▶ **Trecho**
>>>

Contendo gerações de entusiastas, Pokémon carrega um tom excêntrico naturalmente. Em sua essência, um universo é preenchido por monstrinhos ímpares, com características únicas, que estão presentes na natureza. Pokémon: Detetive Pikachu, primeira adaptação em live-action da franquia, quer por sua vez aumentar isso, essa excentricidade legitimada. Mas, juntamente aos aumentativos, acompanha-se uma mistura com um realismo que a recriação dos visuais icônicos dos monstrinhos de bolso evoca. No caso, o longa é uma adaptação do game homônimo, muito próprio, que centra em ares investigativos ao invés do costumeiro teor aventureiro associado à franquia. Como casar um absurdismo exponenciado por passagens nonsense, vide o Pikachu (Ryan Reynolds) falante, com essa celebração conjunta de um mundo onde Pokémon vivem em uma cidade tão contemporânea? Rob Letterman, comandando o projeto, quer provar o seu longa de muitas maneiras diferentes, entretanto, não consegue o sustentar em nenhuma completamente.

Enquanto gênero, enquanto narrativa e enquanto criação de mundo, o produto joga em campos contrastantes e não chega a um acordo. Com isso, aquela receita um pouco vazia de sucesso termina conquistada com as desventuras de um jovem e seu parceiro Pokémon, mas sem ultrapassar o raso e/ou encontrar uma proposta coesa. O protagonista, Tim Goodman (Justice Smith), é um garoto que, após perder o seu pai, encontra-se com um Pikachu misterioso. Investigando o caso, esse único Pokémon, em oposição a todos os demais, consegue se comunicar, apesar de ser apenas com Tim e vice-versa. Os personagens irão perceber-se em um universo conspiratório, em que existe a possibilidade do pai de Tim estar vivo, e um Pikachu viciado em cafeína pode falar. Ou seja, já em como se vende para um mercado, essa é uma obra composta por conceitos absurdos – e que permanecem absurdos e nunca legitimados como parte da fantasia -, o que é cômico, espirituoso e parte de um nonsense generalizado. A premissa é boa.

<<<

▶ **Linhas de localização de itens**
>>>

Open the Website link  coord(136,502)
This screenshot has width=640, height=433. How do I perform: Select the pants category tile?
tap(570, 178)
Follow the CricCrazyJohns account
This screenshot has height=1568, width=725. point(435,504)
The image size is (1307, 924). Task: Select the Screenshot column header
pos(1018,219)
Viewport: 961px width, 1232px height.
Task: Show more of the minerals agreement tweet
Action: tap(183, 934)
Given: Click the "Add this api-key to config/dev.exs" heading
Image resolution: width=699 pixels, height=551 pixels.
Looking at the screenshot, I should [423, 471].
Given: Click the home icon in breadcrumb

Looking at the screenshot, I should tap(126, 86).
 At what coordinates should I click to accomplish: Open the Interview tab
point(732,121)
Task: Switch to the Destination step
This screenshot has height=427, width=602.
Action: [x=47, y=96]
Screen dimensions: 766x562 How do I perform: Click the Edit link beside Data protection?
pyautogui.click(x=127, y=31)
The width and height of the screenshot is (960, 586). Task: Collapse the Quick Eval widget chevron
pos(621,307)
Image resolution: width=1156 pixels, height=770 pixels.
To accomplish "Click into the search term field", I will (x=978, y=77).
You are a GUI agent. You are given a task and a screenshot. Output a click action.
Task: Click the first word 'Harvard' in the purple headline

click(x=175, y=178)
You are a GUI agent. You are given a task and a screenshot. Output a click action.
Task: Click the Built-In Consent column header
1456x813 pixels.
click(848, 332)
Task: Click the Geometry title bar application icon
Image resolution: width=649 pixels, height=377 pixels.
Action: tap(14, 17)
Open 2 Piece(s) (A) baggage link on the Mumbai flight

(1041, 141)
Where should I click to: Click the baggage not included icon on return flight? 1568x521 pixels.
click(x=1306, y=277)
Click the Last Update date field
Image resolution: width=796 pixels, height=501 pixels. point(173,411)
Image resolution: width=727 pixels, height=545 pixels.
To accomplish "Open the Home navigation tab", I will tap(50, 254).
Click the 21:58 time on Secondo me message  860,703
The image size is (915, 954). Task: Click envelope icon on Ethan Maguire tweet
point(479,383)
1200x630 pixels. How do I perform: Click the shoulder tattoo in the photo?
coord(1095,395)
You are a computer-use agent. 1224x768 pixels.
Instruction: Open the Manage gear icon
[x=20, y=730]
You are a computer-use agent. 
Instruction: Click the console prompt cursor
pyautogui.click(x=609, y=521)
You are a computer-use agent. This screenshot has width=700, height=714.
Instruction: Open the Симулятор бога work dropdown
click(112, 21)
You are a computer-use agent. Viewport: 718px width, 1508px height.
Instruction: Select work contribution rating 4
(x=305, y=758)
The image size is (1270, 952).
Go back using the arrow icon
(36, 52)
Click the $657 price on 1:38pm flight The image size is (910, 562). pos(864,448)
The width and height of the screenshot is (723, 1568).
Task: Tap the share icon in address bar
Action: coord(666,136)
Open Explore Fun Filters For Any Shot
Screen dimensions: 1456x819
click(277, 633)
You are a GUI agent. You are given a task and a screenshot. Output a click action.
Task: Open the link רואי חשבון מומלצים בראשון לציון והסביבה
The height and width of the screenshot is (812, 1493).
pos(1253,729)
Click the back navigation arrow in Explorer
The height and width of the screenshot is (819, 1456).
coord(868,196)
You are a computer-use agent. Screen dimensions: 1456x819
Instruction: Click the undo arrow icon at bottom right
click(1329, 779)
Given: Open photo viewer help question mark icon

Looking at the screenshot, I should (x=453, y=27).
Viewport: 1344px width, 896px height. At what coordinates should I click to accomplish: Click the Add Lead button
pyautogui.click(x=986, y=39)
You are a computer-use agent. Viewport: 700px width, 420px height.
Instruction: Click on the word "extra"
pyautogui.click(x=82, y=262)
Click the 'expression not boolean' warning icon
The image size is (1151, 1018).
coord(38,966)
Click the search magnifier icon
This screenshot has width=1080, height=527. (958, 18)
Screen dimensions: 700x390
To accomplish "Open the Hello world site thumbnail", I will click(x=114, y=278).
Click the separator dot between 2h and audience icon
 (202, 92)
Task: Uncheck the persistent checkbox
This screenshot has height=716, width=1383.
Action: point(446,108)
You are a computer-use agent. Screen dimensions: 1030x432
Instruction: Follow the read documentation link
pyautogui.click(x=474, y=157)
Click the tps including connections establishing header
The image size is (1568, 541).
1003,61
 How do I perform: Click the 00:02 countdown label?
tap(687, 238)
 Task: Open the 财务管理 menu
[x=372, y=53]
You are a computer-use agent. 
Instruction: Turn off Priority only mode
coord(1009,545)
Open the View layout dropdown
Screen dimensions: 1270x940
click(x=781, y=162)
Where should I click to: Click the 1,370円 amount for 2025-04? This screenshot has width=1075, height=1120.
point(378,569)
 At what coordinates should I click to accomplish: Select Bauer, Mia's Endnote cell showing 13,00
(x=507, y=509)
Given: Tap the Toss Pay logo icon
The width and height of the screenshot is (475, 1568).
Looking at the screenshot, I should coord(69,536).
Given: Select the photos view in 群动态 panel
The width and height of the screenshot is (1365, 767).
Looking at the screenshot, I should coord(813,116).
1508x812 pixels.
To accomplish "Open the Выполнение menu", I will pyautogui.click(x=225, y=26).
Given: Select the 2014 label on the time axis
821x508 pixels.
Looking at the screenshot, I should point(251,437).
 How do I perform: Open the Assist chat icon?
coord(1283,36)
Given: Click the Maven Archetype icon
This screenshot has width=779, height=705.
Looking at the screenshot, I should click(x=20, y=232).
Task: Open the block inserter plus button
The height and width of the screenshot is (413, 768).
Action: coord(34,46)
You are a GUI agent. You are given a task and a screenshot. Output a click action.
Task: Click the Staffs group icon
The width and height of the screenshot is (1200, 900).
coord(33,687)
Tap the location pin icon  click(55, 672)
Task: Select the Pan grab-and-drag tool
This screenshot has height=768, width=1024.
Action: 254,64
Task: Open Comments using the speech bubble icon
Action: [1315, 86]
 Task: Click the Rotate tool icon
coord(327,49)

<<<

▶ **Objetivo do exercício**
Segundo o trecho, como se chama o protagonista do filme e que ator o interpreta? Responda em uma frase, por favor.

▶ **Solução do exercício**
O protagonista é Tim Goodman, interpretado por Justice Smith.